Appicaptor Security Index 2018
Testergebnisse für iOS und Android
Der Einsatz von Apps in Unternehmen erfordert einen kritischen Blick auf die Risiken. Im folgenden werden Ergebnisauszüge automatisierter Appicaptor Analysen für die Top 2.000 der kostenlosen iOS- und Android-Apps vorgestellt.
Anteil der geblacklisteten iOS Apps je Funktionsklasse. Die Balken pro beispielhaft ausgewählter Funktionsklasse zeigen den jeweiligen Anteil der drei Risikoklassen.
Appicaptor Security Index, September 2018
In der Beurteilung der Eignung für den Unternehmenseinsatz ist es nicht verwunderlich, dass Apps mit der Möglichkeit zur Verarbeitung von Unternehmensdaten sehr kritisch zu betrachten sind. Insbesondere die Funktionsklasse der File-Manager-Apps für iOS zeigt ein erhebliches Nutzungsrisiko mit 73%, die Appicaptor als ungeeignet für den Unternehmenseinsatz einstuft (siehe Abbildung). Unter Android ist dieser Wert mit 86% noch höher. Die Gründe für das Blacklisting in beiden Plattformen sind ein sehr hoher Anteil von IT-Sicherheitsschwächen und datenschutzrelevanter Risiken.
Der Bericht beschreibt neue Testergebnisse über die Sicherheitsmerkmale von Anwendungen mit der MultipeerConnectivity API von iOS. Diese API ermöglicht es Entwicklern, sehr einfach einen direkten Datenaustausch zwischen Geräten über drahtlose Kommunikation zu realisieren. Dies kann sowohl authentifiziert als auch verschlüsselt erfolgen, aber die entsprechenden Optionen müssen vom Entwickler verwendet werden.
Schlechte / Fehlende Kryptographie: Gefährdung von Unternehmensdaten bei der Peer-To-Peer-Übertragung durch fehlende Verschlüsselung und Authentifizierung. Hier dargestellt an der AirDroid für iOS (Version 1.0.3).

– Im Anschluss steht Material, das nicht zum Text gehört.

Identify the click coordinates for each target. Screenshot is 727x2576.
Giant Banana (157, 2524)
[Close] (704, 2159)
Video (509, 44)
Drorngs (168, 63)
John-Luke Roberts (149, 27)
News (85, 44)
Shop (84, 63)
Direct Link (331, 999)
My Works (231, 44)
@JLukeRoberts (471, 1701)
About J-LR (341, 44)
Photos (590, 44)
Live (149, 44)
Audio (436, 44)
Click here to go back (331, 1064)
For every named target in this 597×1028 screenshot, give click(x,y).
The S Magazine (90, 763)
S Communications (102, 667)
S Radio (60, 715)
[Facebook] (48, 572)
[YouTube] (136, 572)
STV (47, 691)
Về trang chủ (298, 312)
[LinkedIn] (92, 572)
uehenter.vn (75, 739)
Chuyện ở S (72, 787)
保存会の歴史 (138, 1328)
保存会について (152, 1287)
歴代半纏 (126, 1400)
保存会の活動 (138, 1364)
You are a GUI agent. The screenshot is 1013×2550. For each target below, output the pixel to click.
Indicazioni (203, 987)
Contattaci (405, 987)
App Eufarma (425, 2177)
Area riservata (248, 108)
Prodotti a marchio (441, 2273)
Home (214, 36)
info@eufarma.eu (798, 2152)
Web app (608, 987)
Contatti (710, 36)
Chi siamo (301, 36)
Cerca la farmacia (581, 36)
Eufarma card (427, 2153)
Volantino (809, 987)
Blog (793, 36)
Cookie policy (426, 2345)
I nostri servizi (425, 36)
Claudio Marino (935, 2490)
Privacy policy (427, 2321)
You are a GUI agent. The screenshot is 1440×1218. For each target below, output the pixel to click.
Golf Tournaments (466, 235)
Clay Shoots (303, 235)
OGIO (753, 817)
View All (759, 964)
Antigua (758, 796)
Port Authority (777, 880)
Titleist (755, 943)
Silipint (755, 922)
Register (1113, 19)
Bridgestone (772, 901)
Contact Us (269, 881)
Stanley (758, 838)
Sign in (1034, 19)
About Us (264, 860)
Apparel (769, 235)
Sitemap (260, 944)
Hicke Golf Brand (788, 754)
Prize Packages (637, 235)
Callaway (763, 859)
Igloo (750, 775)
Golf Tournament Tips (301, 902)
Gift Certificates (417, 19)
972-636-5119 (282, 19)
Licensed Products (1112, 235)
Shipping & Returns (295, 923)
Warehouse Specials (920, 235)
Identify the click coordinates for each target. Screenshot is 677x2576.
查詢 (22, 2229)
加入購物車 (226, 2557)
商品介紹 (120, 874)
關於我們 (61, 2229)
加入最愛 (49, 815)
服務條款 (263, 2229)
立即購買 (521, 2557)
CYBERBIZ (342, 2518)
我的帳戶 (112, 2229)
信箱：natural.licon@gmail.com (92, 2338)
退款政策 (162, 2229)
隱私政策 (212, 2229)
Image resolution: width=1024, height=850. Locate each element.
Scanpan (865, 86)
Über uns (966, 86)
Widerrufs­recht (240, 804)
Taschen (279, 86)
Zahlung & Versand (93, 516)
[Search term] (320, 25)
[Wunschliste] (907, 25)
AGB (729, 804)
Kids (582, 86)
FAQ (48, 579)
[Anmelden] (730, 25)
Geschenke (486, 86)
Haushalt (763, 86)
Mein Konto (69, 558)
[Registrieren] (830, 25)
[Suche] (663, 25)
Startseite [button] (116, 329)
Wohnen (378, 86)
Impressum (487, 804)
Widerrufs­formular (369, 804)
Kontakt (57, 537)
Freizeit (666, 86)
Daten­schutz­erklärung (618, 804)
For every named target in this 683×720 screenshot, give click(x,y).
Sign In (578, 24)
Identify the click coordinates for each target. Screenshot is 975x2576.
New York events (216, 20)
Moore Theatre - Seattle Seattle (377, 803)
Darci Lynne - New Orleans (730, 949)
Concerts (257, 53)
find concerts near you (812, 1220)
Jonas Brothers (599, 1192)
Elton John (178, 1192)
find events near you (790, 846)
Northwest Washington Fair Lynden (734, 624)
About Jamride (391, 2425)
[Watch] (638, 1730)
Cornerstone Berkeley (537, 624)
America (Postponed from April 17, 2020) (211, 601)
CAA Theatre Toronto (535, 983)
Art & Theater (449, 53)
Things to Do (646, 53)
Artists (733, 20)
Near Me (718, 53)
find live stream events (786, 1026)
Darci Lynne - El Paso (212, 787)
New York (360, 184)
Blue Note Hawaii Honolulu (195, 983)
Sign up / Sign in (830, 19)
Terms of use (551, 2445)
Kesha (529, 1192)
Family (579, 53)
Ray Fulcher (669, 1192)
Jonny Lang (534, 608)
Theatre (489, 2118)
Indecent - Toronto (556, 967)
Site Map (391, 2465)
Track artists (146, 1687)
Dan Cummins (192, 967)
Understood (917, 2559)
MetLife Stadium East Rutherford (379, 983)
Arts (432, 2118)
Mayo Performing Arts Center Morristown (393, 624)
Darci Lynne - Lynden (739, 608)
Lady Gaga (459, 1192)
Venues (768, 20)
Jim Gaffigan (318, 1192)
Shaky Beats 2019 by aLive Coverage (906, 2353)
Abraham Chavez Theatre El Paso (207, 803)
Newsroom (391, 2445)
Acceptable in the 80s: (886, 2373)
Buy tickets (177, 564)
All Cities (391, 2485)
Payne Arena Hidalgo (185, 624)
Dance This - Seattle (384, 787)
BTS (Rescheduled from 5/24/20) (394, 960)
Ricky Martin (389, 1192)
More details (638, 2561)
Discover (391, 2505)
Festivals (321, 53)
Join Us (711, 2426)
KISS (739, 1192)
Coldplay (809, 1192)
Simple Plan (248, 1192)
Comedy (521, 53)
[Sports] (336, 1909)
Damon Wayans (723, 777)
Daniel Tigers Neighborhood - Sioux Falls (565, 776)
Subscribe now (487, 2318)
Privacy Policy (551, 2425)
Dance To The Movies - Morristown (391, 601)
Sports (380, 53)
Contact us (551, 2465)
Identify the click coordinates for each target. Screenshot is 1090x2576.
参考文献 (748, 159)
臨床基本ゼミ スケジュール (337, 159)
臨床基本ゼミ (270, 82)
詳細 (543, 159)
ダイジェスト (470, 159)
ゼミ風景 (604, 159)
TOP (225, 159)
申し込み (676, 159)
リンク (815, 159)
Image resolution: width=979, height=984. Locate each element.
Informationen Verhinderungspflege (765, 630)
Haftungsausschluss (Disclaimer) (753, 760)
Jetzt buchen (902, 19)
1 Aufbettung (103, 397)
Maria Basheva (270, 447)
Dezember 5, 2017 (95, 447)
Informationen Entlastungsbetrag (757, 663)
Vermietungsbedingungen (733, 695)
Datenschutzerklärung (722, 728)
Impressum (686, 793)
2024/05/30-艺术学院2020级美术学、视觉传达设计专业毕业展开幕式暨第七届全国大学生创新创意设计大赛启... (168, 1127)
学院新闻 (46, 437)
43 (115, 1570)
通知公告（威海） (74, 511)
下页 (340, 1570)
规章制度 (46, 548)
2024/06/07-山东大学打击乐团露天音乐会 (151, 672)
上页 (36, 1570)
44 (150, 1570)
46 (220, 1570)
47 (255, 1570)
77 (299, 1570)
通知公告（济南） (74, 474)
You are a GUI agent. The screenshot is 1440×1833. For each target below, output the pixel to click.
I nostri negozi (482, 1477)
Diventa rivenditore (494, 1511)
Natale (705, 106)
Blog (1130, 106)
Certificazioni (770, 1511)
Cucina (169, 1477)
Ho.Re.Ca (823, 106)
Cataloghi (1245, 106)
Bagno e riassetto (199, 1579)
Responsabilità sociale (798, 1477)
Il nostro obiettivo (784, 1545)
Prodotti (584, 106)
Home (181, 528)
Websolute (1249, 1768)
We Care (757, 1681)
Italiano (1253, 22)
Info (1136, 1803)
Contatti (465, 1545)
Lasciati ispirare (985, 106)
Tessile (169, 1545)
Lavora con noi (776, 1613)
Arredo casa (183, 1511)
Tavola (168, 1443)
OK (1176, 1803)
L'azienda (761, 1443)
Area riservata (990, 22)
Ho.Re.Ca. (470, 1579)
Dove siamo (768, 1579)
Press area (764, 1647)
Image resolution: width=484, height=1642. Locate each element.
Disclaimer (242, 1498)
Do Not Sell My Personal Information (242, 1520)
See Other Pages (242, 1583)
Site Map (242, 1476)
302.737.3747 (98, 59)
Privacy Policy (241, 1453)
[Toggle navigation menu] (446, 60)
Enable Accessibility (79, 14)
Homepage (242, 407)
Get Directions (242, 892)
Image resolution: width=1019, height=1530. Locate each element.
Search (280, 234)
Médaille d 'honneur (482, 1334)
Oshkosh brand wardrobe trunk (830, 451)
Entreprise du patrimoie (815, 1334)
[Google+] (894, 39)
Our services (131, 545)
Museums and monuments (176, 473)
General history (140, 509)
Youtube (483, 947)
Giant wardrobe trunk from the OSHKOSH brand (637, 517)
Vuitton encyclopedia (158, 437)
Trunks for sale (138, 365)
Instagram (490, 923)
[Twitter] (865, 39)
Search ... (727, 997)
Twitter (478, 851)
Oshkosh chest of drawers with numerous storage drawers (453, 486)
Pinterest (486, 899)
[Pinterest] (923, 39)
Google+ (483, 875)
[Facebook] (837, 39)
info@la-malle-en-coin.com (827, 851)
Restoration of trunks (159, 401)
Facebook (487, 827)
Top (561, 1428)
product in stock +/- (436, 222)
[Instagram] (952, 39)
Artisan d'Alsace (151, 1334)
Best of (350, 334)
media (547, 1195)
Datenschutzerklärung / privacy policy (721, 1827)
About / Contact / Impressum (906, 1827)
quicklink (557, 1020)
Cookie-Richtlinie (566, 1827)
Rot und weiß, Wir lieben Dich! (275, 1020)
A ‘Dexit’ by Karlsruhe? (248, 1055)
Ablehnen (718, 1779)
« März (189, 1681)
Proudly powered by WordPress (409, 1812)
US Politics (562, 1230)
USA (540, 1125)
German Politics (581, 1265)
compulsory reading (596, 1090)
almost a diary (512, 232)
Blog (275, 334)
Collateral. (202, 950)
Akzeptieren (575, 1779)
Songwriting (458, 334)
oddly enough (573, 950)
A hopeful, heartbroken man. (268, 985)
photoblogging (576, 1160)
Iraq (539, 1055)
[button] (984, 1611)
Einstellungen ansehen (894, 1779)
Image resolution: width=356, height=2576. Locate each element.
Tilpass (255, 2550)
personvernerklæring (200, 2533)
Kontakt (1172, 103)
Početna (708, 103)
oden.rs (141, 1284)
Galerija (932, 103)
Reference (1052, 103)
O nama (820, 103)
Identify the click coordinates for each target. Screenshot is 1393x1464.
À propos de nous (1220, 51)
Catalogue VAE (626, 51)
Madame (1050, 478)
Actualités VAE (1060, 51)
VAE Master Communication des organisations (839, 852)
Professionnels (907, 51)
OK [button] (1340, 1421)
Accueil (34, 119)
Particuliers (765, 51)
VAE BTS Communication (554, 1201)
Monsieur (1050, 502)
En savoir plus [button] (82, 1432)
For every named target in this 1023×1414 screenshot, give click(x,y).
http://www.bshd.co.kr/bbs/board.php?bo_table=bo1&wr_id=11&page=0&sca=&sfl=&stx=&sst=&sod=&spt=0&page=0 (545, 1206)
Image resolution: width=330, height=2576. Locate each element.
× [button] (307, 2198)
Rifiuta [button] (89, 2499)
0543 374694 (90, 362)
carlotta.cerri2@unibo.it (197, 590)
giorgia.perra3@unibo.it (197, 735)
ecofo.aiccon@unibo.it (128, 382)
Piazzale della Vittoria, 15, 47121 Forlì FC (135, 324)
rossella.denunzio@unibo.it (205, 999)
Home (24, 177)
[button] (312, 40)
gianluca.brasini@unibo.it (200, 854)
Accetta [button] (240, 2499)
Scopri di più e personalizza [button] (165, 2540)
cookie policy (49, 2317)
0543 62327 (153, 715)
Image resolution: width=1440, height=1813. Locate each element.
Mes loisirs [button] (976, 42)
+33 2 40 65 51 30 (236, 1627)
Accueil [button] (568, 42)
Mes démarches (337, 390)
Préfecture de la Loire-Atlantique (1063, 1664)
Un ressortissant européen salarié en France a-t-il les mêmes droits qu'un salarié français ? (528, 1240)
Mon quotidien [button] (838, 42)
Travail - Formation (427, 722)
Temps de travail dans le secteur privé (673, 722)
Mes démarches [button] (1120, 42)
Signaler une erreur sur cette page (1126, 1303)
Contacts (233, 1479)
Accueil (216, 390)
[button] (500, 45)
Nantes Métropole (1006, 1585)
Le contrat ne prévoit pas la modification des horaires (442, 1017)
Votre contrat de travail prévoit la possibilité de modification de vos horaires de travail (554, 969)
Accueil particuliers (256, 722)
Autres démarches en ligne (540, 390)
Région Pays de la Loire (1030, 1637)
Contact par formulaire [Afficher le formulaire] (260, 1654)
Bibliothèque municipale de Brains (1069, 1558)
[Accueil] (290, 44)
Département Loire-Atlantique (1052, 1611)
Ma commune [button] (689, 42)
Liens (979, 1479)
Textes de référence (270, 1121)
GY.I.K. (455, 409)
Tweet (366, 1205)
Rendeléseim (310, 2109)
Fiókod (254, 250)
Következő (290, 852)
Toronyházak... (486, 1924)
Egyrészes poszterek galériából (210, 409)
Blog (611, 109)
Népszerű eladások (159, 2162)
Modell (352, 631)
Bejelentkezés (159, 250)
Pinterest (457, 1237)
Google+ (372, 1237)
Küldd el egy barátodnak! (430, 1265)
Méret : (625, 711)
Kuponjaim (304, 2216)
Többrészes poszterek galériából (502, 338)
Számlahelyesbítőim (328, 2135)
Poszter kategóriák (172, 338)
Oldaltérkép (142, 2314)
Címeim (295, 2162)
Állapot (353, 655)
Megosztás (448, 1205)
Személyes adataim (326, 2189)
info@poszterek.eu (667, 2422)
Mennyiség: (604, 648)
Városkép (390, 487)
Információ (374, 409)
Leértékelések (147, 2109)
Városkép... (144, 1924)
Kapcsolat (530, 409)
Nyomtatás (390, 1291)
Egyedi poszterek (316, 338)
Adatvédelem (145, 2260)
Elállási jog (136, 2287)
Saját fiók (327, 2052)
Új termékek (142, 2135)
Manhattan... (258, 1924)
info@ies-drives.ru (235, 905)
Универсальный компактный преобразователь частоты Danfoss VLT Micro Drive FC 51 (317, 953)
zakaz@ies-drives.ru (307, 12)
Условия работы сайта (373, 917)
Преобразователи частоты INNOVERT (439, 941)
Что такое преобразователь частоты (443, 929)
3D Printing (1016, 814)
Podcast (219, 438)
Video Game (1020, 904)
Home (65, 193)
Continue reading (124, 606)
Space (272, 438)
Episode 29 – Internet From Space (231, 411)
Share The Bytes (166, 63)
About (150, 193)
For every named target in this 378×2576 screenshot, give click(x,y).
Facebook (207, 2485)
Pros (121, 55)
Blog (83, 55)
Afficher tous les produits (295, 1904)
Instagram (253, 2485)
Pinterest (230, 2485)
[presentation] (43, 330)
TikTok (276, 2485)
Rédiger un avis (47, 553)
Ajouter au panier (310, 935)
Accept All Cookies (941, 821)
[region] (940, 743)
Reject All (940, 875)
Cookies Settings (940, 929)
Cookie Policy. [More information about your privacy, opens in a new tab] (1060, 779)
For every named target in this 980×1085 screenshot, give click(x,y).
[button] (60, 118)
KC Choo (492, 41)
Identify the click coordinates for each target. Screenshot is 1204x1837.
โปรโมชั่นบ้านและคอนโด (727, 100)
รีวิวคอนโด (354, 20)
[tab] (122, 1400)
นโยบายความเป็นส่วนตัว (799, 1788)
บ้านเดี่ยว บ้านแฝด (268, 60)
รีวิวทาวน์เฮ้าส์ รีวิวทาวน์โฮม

Hier zeigen die Appicaptor Analysen, dass 40% der iOS-Apps mit dieser Funktionalität die Übertragung weder verschlüsseln noch die Kommunikationspartner authentisieren. Wie am Beispiel der AirDroid iOS App (Version 1.0.3) dargestellt, kann ein Angreifer dadurch passiv die Übertragungen in der Umgebung mitlesen. Bei 20% der iOS-Apps mit dieser Funktionalität wird immerhin die Kommunikation verschlüsselt übertragen, jedoch ohne die Authentizität des Kommunikationspartner zu prüfen. Hier wäre dann immer noch ein aktiver Man-in-the-Middle-Angriff möglich.
Was ist der Appicaptor Security Index?
Die Experten des Fraunhofer SIT erstellen jährlich den Appicaptor Security Index, in dem sie Ergebnisse von Sicherheitsuntersuchungen der Top 2.000 kostenlosen iOS- und Android-Apps veröffentlichen.
Die von Fraunhofer SIT entwickelte Lösung Appicaptor scannt automatisch große Mengen von beliebigen iOS- und Android-Apps, untersucht sie auf IT-Sicherheit und bewertet, ob sie für den Unternehmens- oder Behördeneinsatz geeignet sind oder nicht. Dabei arbeitet Appicaptor wahlweise mit Standardregeln oder gibt Empfehlungen entsprechend den individuellen Sicherheitsvorgaben und -anforderungen. Die Tests können automatisch wöchentlich wiederholt werden, sodass auch Änderungen bei sehr häufig aktualisierten Apps stets berücksichtigt werden können.